SOURCE DATA:
*** Begin section ***
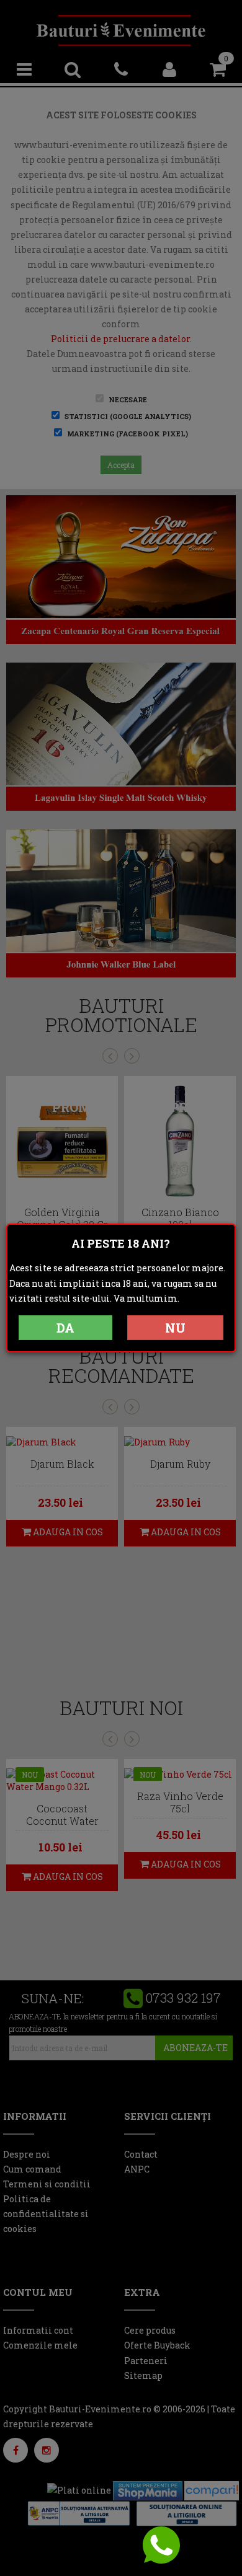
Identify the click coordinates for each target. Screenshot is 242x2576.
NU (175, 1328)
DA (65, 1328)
*** End section ***
*** Begin section ***
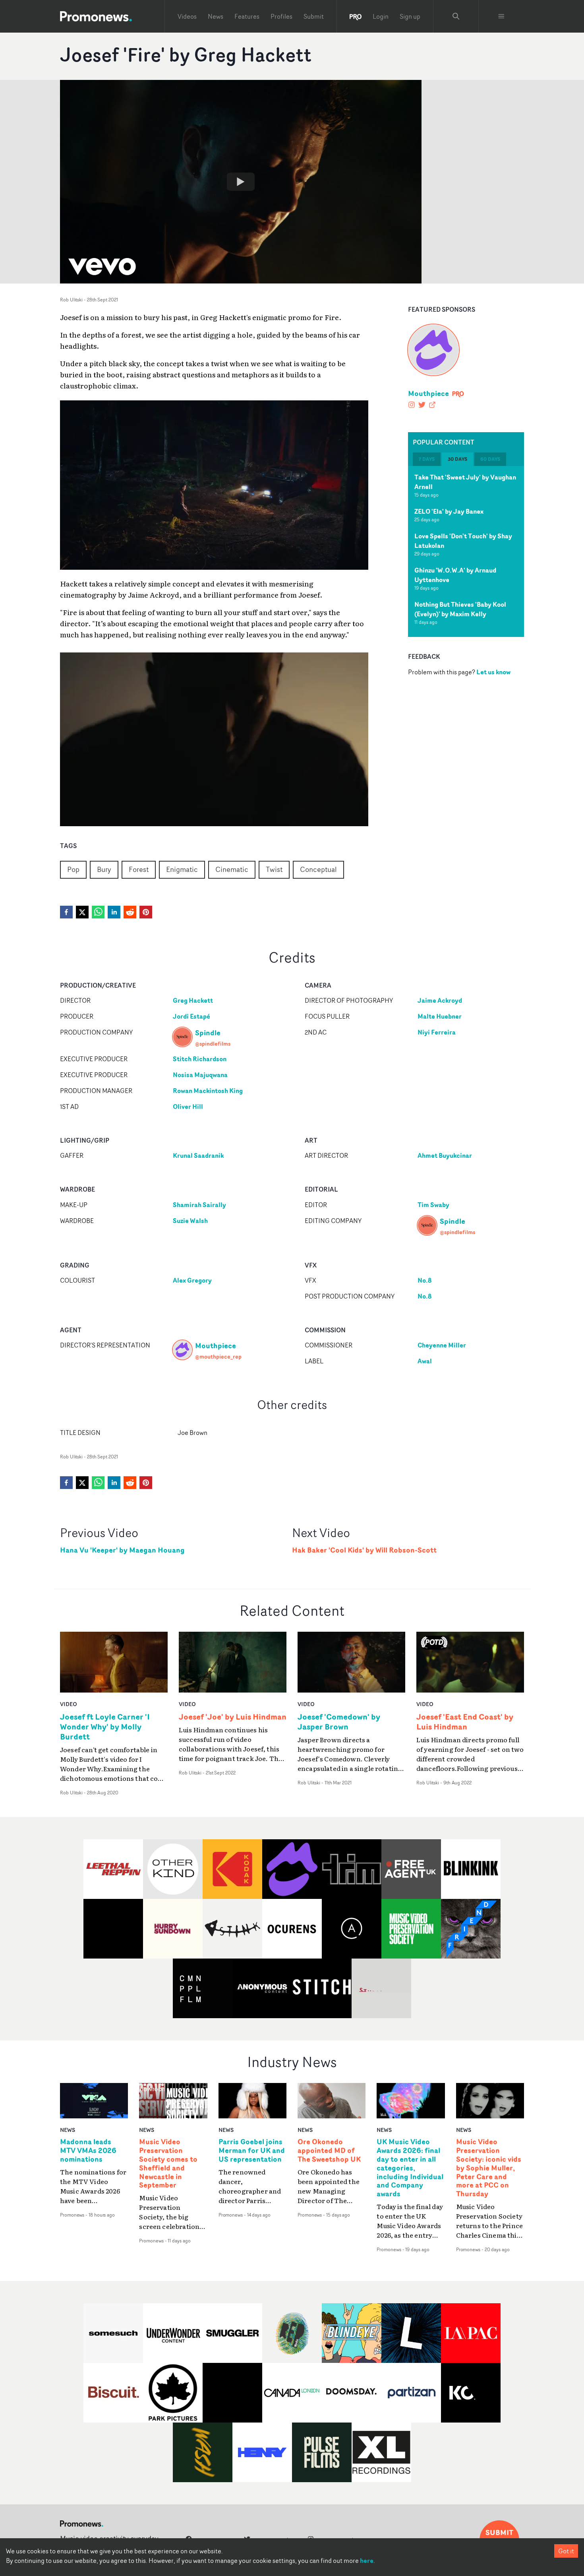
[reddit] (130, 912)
*** End section ***
*** Begin section ***
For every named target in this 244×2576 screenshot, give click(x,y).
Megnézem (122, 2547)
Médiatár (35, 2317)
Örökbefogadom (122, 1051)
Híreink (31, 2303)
*** End section ***
WHAT NEEDS TO BE DONE: Each line with "target" in it must be identified and copied from the material.

WRITTEN ANSWER:
Identify the click coordinates for each target. Screenshot is 242x2576.
For every named target in this 244×2576 screenshot, give click(x,y).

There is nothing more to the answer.